Optisch kann eine CBD-Blüte einer THC-reichen Blüte ähneln. Auch der Geruch kann ähnlich sein. Die Terpene sind manchmal ähnlich, doch die Cannabinoidzusammensetzung ist unterschiedlich. Und genau diese Zusammensetzung bestimmt die Wirkung.

Eine legale CBD-Blüte enthält nur eine sehr geringe Menge THC, die nicht ausreicht, um einen Rauschzustand hervorzurufen.

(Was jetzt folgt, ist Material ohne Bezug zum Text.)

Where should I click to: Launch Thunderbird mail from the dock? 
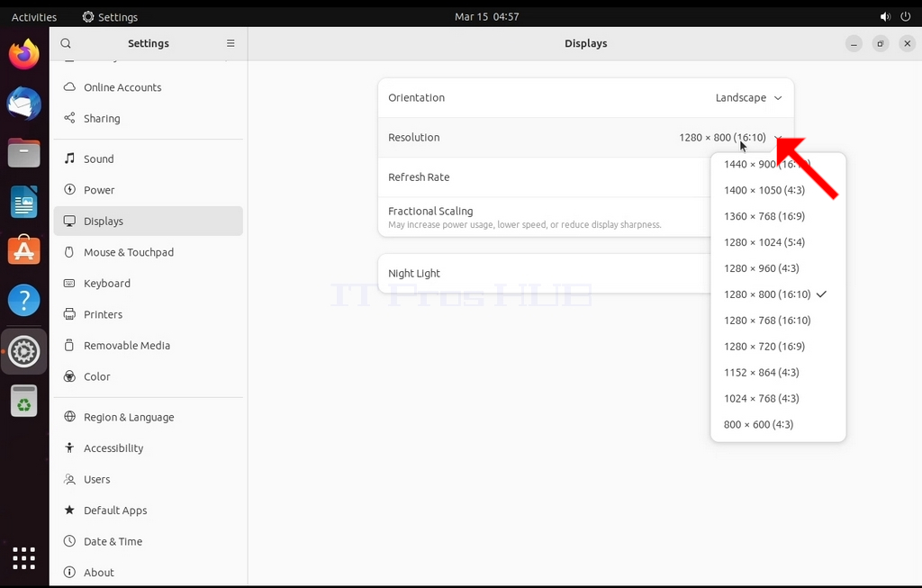(24, 104)
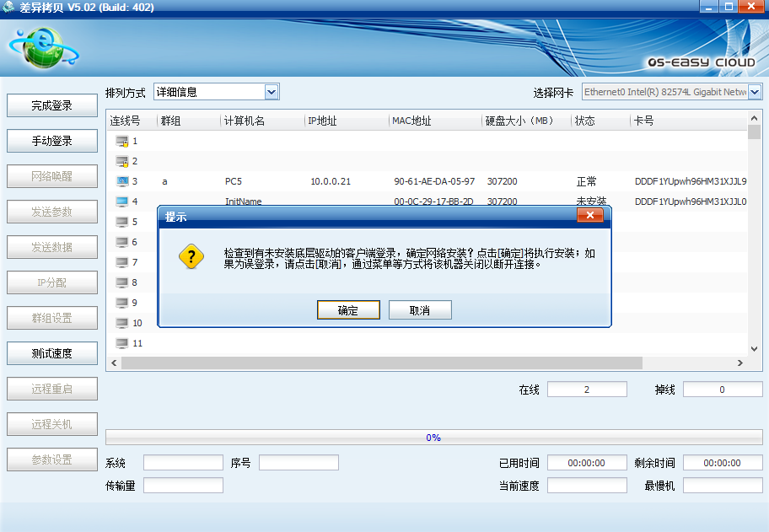Sort list by 计算机名 column header
769x532 pixels.
[245, 121]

Das Wort „Cannabis“ löst immer noch Vorurteile aus

In der allgemeinen Vorstellung wird Cannabis immer noch mit einem Rausch in Verbindung gebracht. Diese Assoziation ist seit Jahrzehnten tief verwurzelt, doch die Pflanze ist viel komplexer als das.

Industriehanf wird speziell so angebaut, dass er nur sehr wenig THC enthält. Das aus diesen Sorten gewonnene CBD hat nicht die psychoaktive Wirkung von Freizeit-Cannabis.

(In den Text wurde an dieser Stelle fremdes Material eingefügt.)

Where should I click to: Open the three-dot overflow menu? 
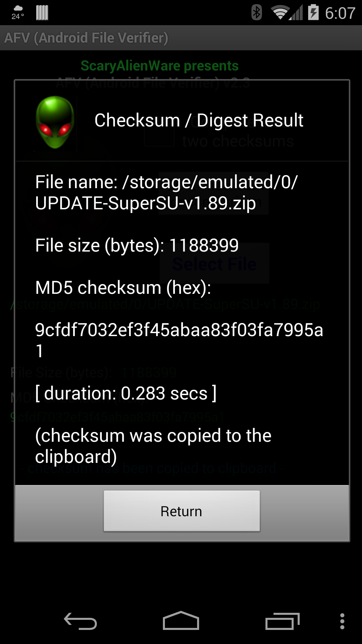[342, 621]
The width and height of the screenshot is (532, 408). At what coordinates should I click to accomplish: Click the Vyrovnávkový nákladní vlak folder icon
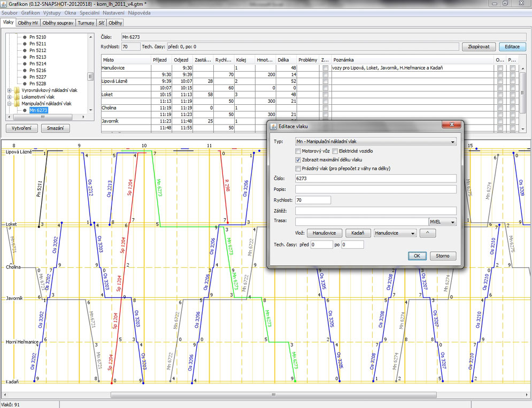17,90
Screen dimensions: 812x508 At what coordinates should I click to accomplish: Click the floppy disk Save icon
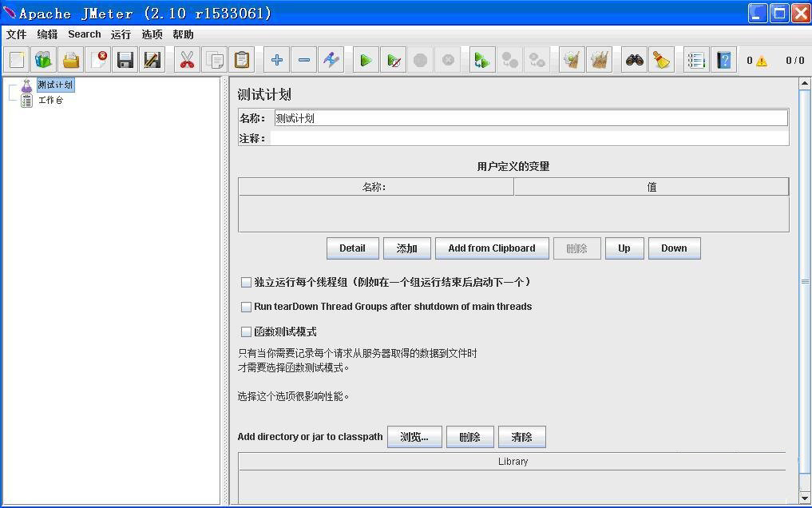[x=125, y=61]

Erwartungen beeinflussen manchmal das Empfinden

Manchmal haben manche Menschen das Gefühl, nach dem Konsum von CBD ein leichtes „High“ zu verspüren. In den meisten Fällen handelt es sich dabei entweder um einen Placebo-Effekt oder um eine tiefe Entspannung, die als ungewöhnlich empfunden wird.

Wenn sich der Körper nach einer Phase intensiven Stresses wirklich entspannt, mag sich dieses Gefühl neu anfühlen, doch Entspannung bedeutet nicht Euphorie. Entspannung bedeutet auch nicht, dass man benommen ist.

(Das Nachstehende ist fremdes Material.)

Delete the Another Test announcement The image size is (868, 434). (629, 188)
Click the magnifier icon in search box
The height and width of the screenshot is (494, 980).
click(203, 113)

Um es noch einmal klarzustellen:

  • CBD löst keine psychotrope Euphorie aus;
  • Es verändert die Sinneswahrnehmung nicht;
  • Es macht nicht süchtig, da es keinen Rauschzustand hervorruft.

Was es hingegen bewirken kann, ist, dein inneres Gleichgewicht zu unterstützen. Wir vom Cali Weed-Team mögen es klar und deutlich. CBD ist nicht der Rausch der 70er Jahre. Es ist die entspannte, klare und kontrollierte Variante von Hanf: Du behältst die Kontrolle. Du bleibst ganz du selbst. CBD entführt Sie nicht in andere Sphären. Es hilft Ihnen einfach dabei, sich dort, wo Sie sind, besser zu fühlen.